Inwardly I believed we are immortal. Death happened to other people. Until one day it happened to my people. The reality settled upon me, when after 3 months I understood finally that I could no longer reach out for hug or have a conversation with my person, who was 18mths my junior, it broke my core. I scratch at the bottom of the bucket labelled “reasons” and found none. There is no justification, no karmic law or no cause, no religious or philosophical reason why death took her. It should have been me, but why would it have had to be either of us? Could death not give both of us both a free pass for just a bit longer?
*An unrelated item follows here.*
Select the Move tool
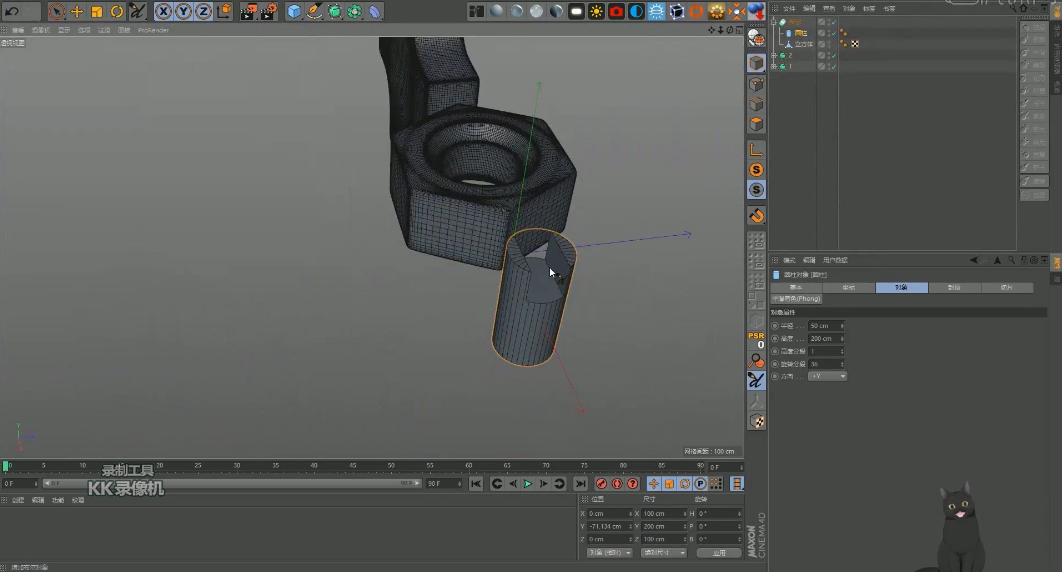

Worse still, where has she gone? Her energy forever lost from the surface of this planet, what did it transform into once she left her body? There was no contact from the other side, she is simply gone.
I squashed up all these questions together with my grief, my anger, my bewilderment, I pushed the compressed package of overbearing feelings and thoughts deep down, deep into my hips. My heart sore with loss grew callused. My body, heavy with the weight of despair folded down on itself. My chest tight, my breath short. Heavy shoulder curled around my heart protectively. My hips cradled the package of unresolved feelings clenched by the power of anxiety to hold up the load.
Grief is a creature that lives in my stomach, it feeds off my nourishment and shuts down my nervous system, it robs me of excitement and joy and makes me heavy like lead. Grief is the parasite beast that eats me from within, growing from within. Grief is the beast I ignored none the less. In the night it lashed out at me grinding my teeth demanding I acknowledge it, but still I ignored it, my teeth blunt, worn stumps, but still I ignored it no matter the discomfort it caused me.
It was with this twisted and dark body I first stepped onto the mat.
Grief is not a parasite, we dance with it in a symbiotic relationship. Grief is the ability to remember. Grief is the fear that we might forget. So we do nothing with it in case we upset the delicate balance this new visitor to our body brings with it. Meeting this visitor for the first time is where my journey began, when I looked it in the eye, when I first discovered yoga.